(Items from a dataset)
++++++++++

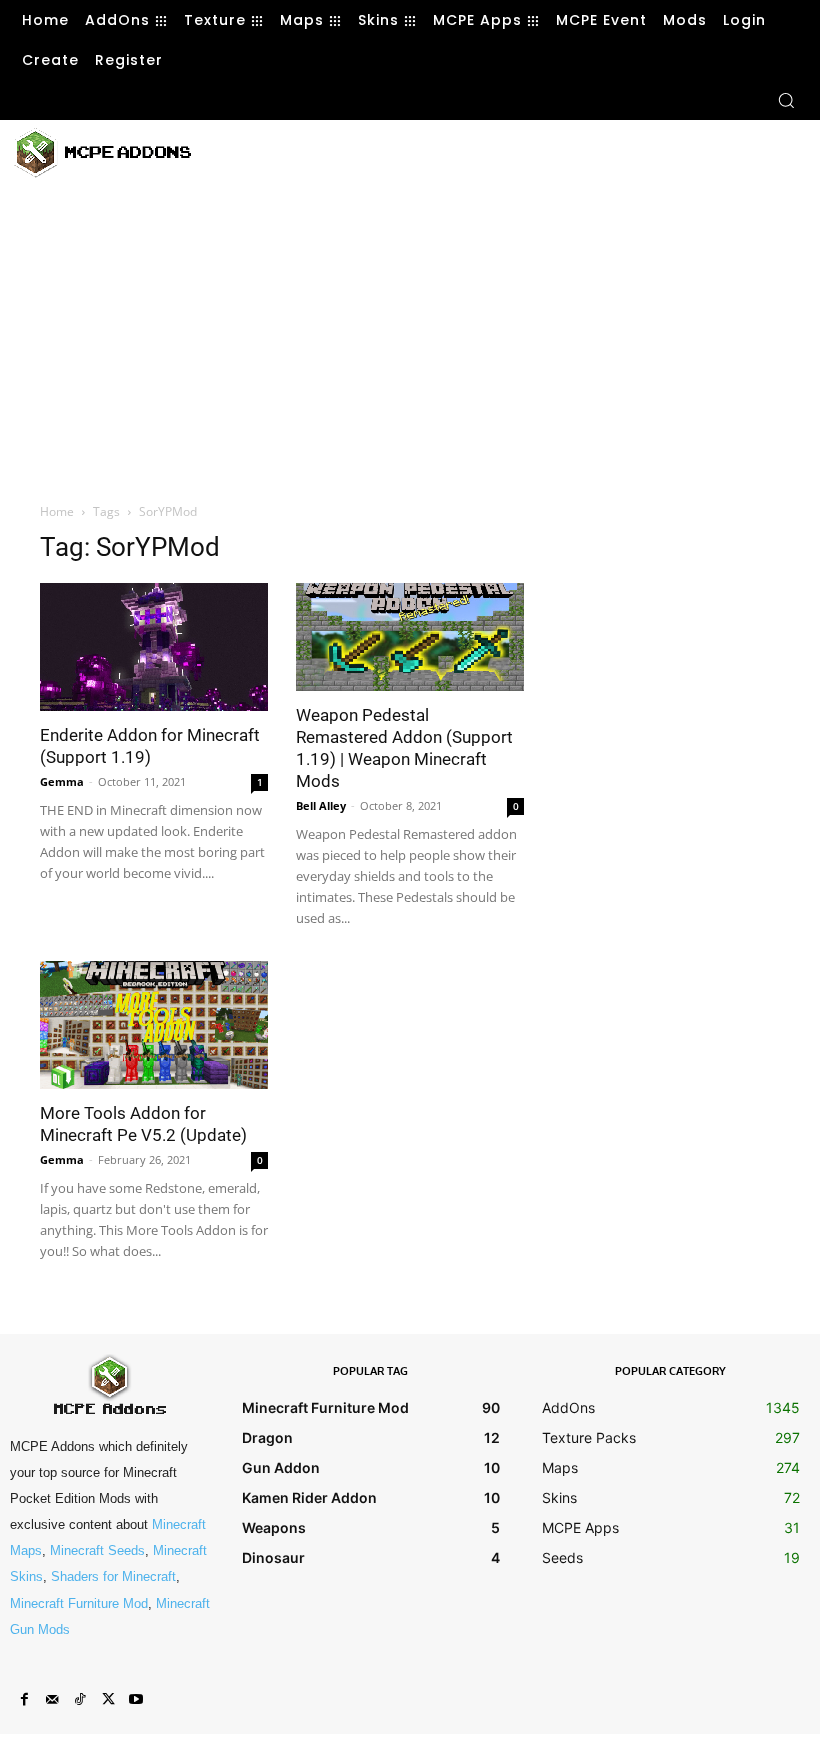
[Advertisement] (453, 150)
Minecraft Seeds (97, 1550)
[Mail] (52, 1700)
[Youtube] (136, 1700)
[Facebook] (24, 1700)
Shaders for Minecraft (113, 1576)
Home (57, 511)
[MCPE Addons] (102, 153)
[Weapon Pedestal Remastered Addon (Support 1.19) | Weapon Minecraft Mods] (410, 636)
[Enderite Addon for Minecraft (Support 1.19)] (154, 647)
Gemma (62, 781)
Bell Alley (321, 805)
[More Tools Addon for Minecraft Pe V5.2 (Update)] (154, 1025)
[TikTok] (80, 1700)
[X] (108, 1700)
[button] (786, 100)
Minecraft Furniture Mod (79, 1603)
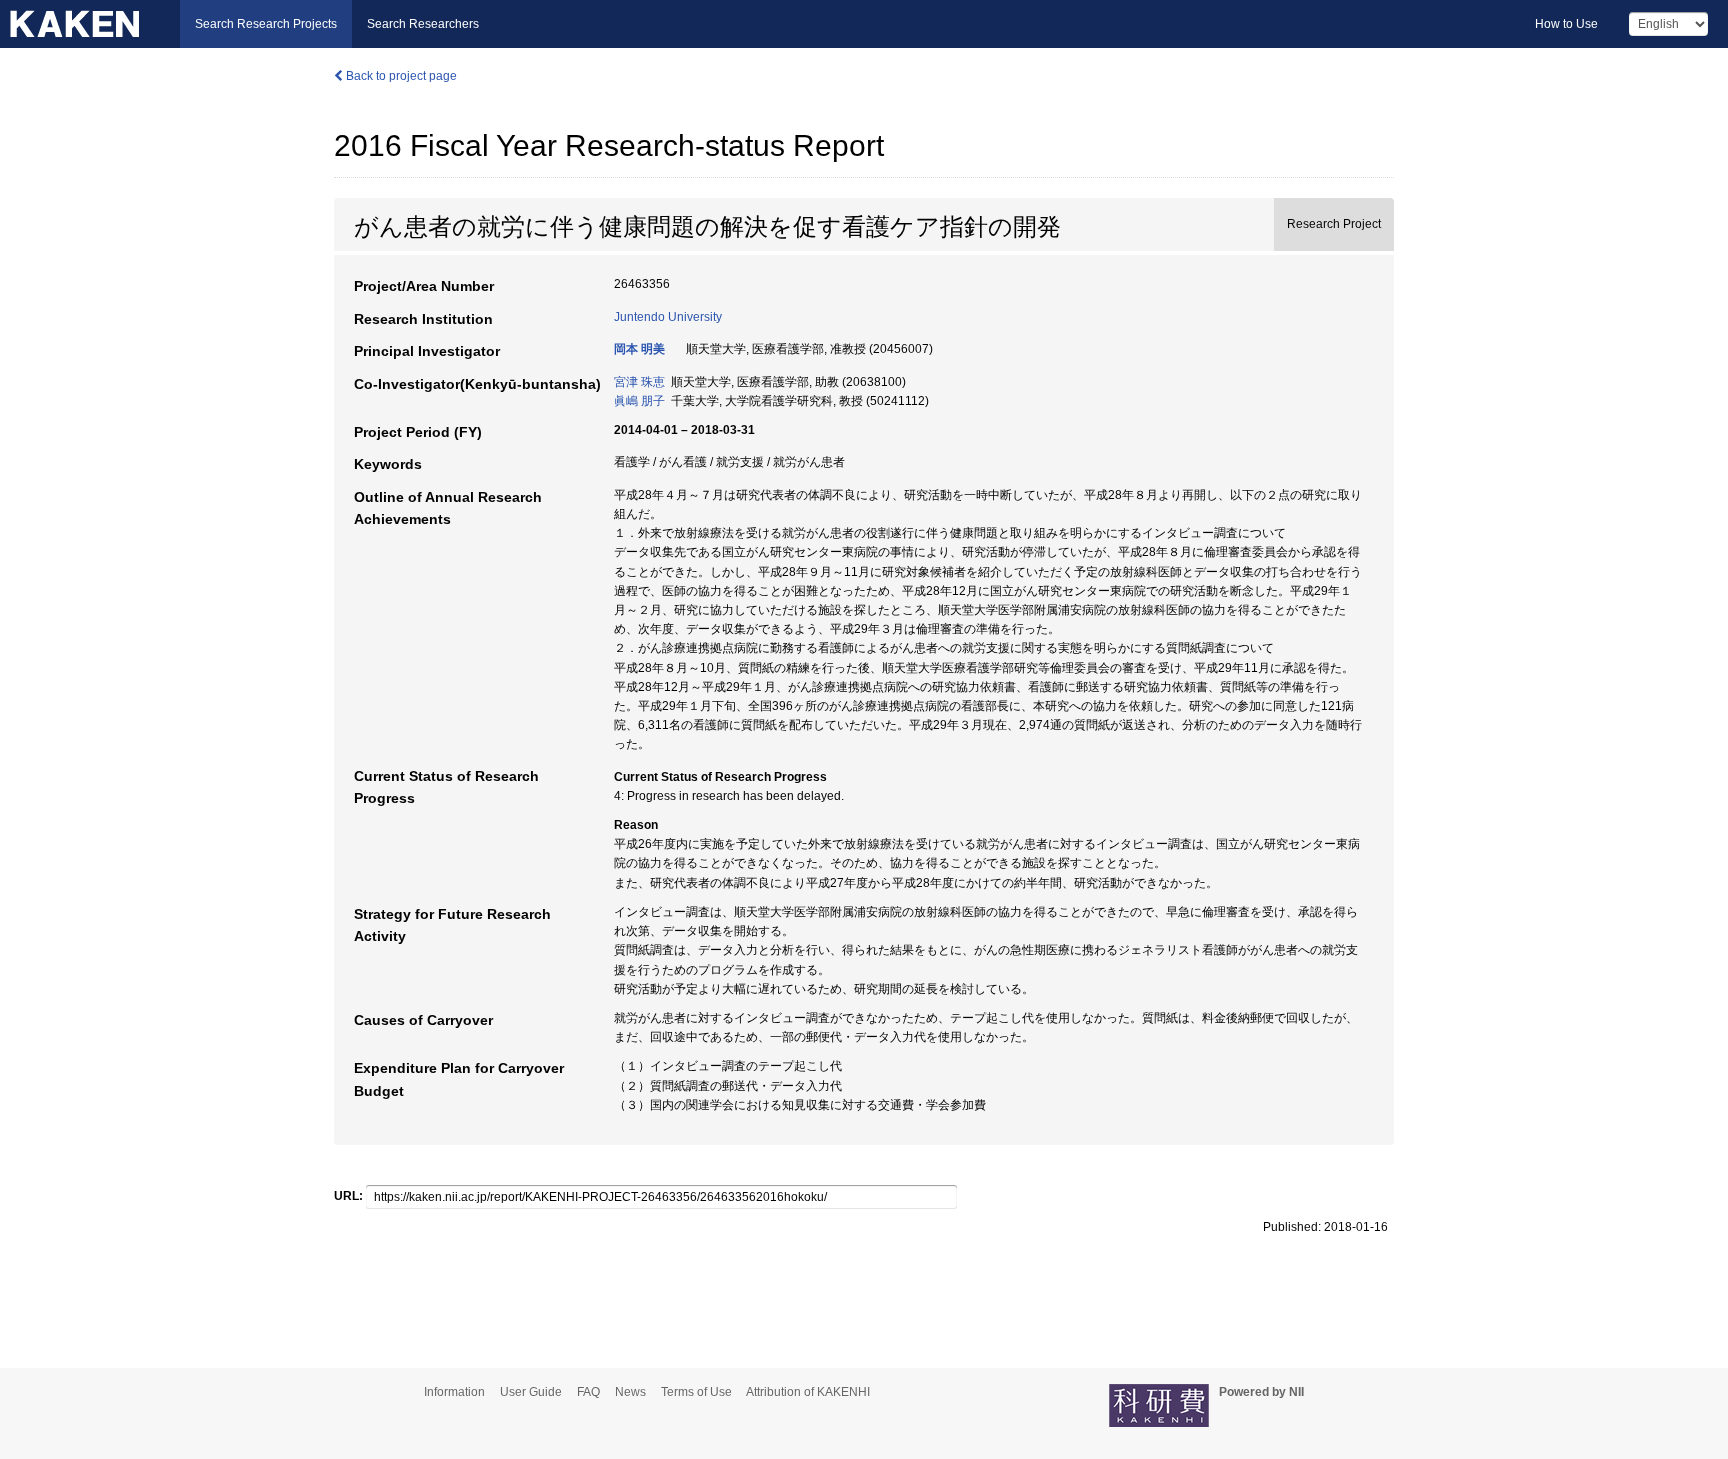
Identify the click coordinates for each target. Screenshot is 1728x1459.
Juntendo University (668, 317)
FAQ (588, 1392)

++++++++++

- To do -
Leave out every picture and copy verbatim the lines running from the line containing "[X] (108, 1700)" through the final line of the data.

- Result -
[X] (108, 1700)
[button] (786, 100)
Minecraft Furniture Mod (79, 1603)
Identify the click coordinates for each target. Screenshot is 1728x1459.
Juntendo University (668, 317)
FAQ (588, 1392)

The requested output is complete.